▸ EXERCISE MATERIAL:
━━━━━━━━━━━━━━━━

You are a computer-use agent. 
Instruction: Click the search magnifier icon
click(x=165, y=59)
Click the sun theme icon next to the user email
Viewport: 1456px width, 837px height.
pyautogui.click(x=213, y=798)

━━━━━━━━━━━━━━━━

Please copy the lines above word for word, with no changes.

You are a computer-use agent. 
Instruction: Click the search magnifier icon
click(x=165, y=59)
Click the sun theme icon next to the user email
Viewport: 1456px width, 837px height.
pyautogui.click(x=213, y=798)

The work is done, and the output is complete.